INSTRUÇÕES
A. Troque "belíssimo" por "magnífico" ao reescrever o trecho do texto fornecido que começa em "15 segundos foram" e segue até "página de Instagram.".
B. Retome o texto fornecido sobre novas canções portuguesas e dê continuidade a ele a partir do ponto em que termina.

───── TEXTO FORNECIDO

15 segundos foram o suficiente para ficarmos convencidos que, no futuro, Dands teria o r&b feito a partir de Portugal nas mãos. Esta foi a ideia com que ficámos quando, em Março de 2021, publicou um curto vídeo na companhia de Conductor (Buraka Som Sistema, Conjunto Ngonguenha) no Twitter. Esse tema ainda não saiu — e esperemos que não fique na gaveta –, mas, mais de um ano depois, a voz doce de Dandara entrou-nos, mais uma vez sem aviso, pela casa adentro, desta feita numa participação em “Sundiata Keita”, uma das canções do belíssimo álbum de estreia dos Studio Bros. O grupo formado por Famifox e Nunex descreve-a como “super talentosa” e uma “verdadeira força africana”, revelando pelo caminho que ela tem apenas 21 anos e origens guineenses. Nem precisamos de saber muito mais, honestamente — que venha esse EP de r&b que promete na sua página de Instagram.

– Alexandre Ribeiro


[Ana Moura] “Agarra Em Mim” feat. Pedro Mafama

“Agarra em mim/ Antes que eu morra” é a maneira como Ana Moura abre este sentido pranto de seu nome “Agarra Em Mim”. Num mote poético de último recurso (ou pedido), dramático como o mesmo se apresenta e como o fado tanto pede, inicia-se uma forma urgente de expor o que se sente, numa voz e palavras que prometem atingir (até encher) o caldo lacrimal das almas mais sensíveis. Juntemos a esta confissão a produção de Pedro da Linha e está montada uma das mais belas kizombas para se dançar a dois deste 2022.

──────────
───── MATERIAL

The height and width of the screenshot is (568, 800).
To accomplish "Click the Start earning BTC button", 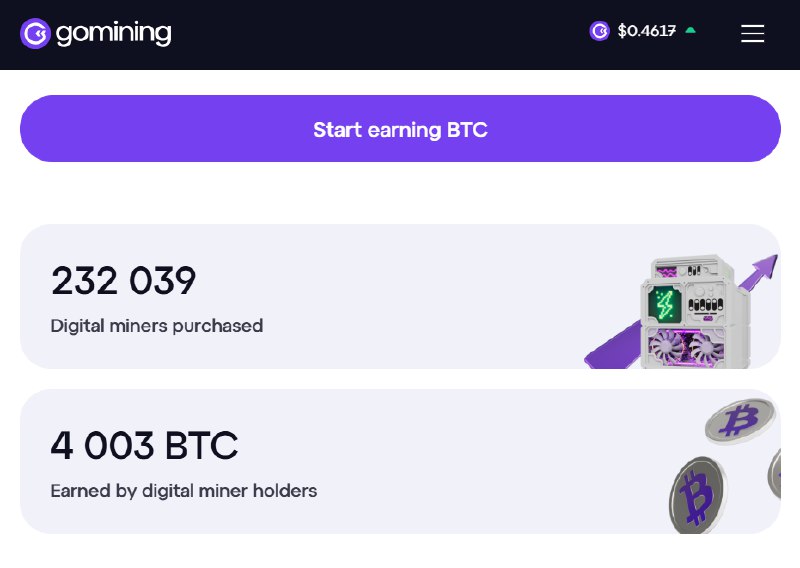I will [400, 129].
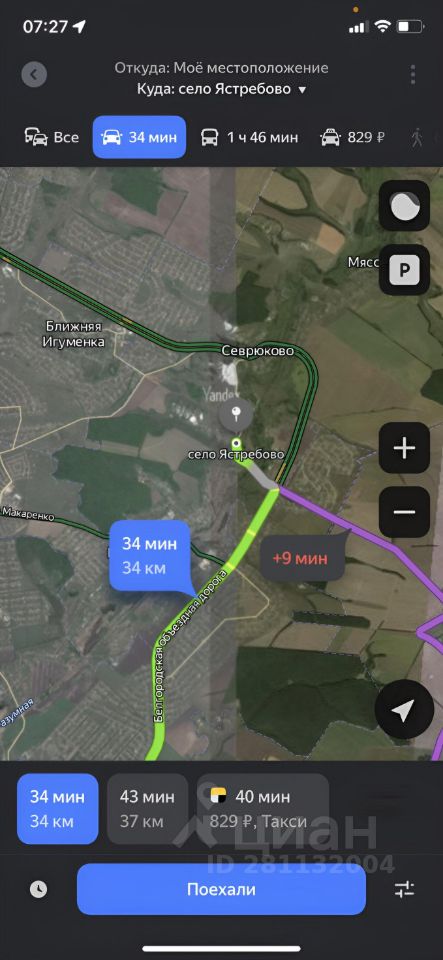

──────────

RESPOSTAS POR TAREFA
A.
15 segundos foram o suficiente para ficarmos convencidos que, no futuro, Dands teria o r&b feito a partir de Portugal nas mãos. Esta foi a ideia com que ficámos quando, em Março de 2021, publicou um curto vídeo na companhia de Conductor (Buraka Som Sistema, Conjunto Ngonguenha) no Twitter. Esse tema ainda não saiu — e esperemos que não fique na gaveta –, mas, mais de um ano depois, a voz doce de Dandara entrou-nos, mais uma vez sem aviso, pela casa adentro, desta feita numa participação em “Sundiata Keita”, uma das canções do magnífico álbum de estreia dos Studio Bros. O grupo formado por Famifox e Nunex descreve-a como “super talentosa” e uma “verdadeira força africana”, revelando pelo caminho que ela tem apenas 21 anos e origens guineenses. Nem precisamos de saber muito mais, honestamente — que venha esse EP de r&b que promete na sua página de Instagram.

B.
E, entre lágrimas (literais e não-literais), e batidas são proferidas as seguintes linhas: “Só vai sobrar a faca/ Que os dois usamos/ P’ra nos amar”, mostrando como o fado de Ana Moura, por mais metamorfoses que sofra, não se separa de si e de como amar é também entregar a faca a alguém, à confiança, e esperar que não nos caiba a nós sofrer o corte.

Neste caso, esse objecto “cintilante” é depositado nas mãos de Pedro Mafama, que entra no beat pronto para a agarrar e assumir responsabilidades. “Desculpa se eu não agarrei em ti/ Quando tu ‘tavas a cair” é como Mafama responde, dito de forma que vem corroborar como tanto sentimento pode ser um leap of faith, harmonioso com o início do vídeo, onde vemos Ana Moura a cair do céu, grávida, com energia de divine feminine e voz de deusa.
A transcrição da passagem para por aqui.